Administrator Guide

Table 15. Useful device mapper commands
Command Description
multipath –h
Prints usage information.
multipath –ll
Displays the current multipath topology using all available information—sysfs, the device
mapper, path checkers, and so on.
multipath
Reaggregates multipathing device with simplified output.
multipath –f
<multipath_dev_node>
Flushes out Device Mapper for the specified multipathing device. Used if the underlying
physical devices are deleted/unmapped.
multipath –F
Flushes out all unused multipathing device maps.
rescan_dm_devs
Dell EMC provided script. Forces a rescan of the host SCSI bus and aggregates multipathing
devices as needed. Use this command when:
LUNs are dynamically mapped to the hosts.
New targets are added to the host.
Failback of the storage array is required.
For MD Series Dense iSCSI storage arrays, iSCSI sessions have to be established for
rescan to take effect.
Limitations and known issues
In certain error conditions with the no_path_retry or the queue_if_no_path feature is set, applications may hang. To
overcome these conditions, enter the following command for each affected multipath device:
dmsetup message [device] 0 "fail_if_no_path"
where [device] is the multipath device name—for example, mpath2; do not specify the path
I/O may hang when a Device Mapper device is deleted before the virtual disk is unmounted.
If the scsi_dh_rdac module is not included in initrd, slower device discovery may be seen and the syslog may become populated
with buffer I/O error messages.
I/O may hang if the host server or storage array is rebooted while I/O is active. All I/O to the storage array should be stopped before
shutting down or rebooting the host server or storage array.
With an MD Series storage array, after a failed path is restored, failback does not occur automatically because the driver cannot
autodetect devices without a forced rescan. Run the command rescan_dm_devs to force a rescan of the host server. This restores
the failed paths enabling failback to occur.
Failback can be slow when the host system is experiencing heavy I/O. The problem is exacerbated if the host server is also
experiencing high processor utilization.
The Device Mapper Multipath service can be slow when the host system is experiencing heavy I/O. The problem is exacerbated if the
host server is also experiencing high processor utilization.

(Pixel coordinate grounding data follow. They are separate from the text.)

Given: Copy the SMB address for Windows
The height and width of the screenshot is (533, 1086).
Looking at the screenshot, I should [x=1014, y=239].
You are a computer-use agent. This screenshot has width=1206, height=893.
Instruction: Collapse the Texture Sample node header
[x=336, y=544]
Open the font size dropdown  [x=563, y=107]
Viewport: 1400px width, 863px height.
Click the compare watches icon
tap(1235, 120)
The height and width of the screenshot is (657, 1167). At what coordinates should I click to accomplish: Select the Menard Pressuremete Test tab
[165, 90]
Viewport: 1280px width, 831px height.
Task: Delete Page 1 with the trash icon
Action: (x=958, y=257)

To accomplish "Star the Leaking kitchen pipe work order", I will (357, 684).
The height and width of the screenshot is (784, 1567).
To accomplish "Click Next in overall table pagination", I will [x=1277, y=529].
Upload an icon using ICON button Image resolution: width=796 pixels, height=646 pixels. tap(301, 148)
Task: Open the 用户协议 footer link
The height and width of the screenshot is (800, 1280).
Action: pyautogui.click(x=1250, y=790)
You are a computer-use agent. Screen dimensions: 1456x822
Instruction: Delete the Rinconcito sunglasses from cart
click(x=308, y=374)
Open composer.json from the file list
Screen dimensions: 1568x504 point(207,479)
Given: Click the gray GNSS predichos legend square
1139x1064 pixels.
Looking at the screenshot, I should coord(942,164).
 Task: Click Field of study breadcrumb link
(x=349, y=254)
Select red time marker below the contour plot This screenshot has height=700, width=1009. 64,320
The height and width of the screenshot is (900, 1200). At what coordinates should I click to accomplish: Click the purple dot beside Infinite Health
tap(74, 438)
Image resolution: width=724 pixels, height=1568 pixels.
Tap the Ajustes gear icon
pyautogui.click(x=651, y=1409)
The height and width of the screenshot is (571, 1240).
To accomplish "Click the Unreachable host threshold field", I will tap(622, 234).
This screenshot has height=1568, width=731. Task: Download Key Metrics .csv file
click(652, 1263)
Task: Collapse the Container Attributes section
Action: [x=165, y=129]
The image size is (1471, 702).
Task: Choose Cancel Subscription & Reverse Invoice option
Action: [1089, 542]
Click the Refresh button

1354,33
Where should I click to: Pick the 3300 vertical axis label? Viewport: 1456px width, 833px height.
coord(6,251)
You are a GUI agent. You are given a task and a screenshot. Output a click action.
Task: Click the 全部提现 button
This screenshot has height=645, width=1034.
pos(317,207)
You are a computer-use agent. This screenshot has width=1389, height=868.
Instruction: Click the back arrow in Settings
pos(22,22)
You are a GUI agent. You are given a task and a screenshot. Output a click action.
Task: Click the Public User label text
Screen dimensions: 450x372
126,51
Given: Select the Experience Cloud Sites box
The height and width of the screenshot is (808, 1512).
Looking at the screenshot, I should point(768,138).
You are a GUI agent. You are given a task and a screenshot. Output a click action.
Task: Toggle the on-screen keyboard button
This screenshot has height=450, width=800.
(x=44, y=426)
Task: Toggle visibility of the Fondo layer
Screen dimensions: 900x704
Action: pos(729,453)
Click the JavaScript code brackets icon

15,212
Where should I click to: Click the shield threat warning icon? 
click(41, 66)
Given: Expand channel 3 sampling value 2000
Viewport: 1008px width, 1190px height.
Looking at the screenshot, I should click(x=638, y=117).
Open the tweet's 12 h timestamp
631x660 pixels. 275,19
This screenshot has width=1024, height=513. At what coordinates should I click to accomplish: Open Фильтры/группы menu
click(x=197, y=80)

If the root disk is not blacklisted in the multipath.conf file, a multipathing node may be created for the root disk. The command
multipath –ll lists vendor/product ID, which can help identify this issue.
If upgrading from a previous version of SLES, uninstall and then reinstall the latest scsi_dh_rdac module on the updated SLES
installation. Then update the kernel and install the MD Storage Manager from the DVD.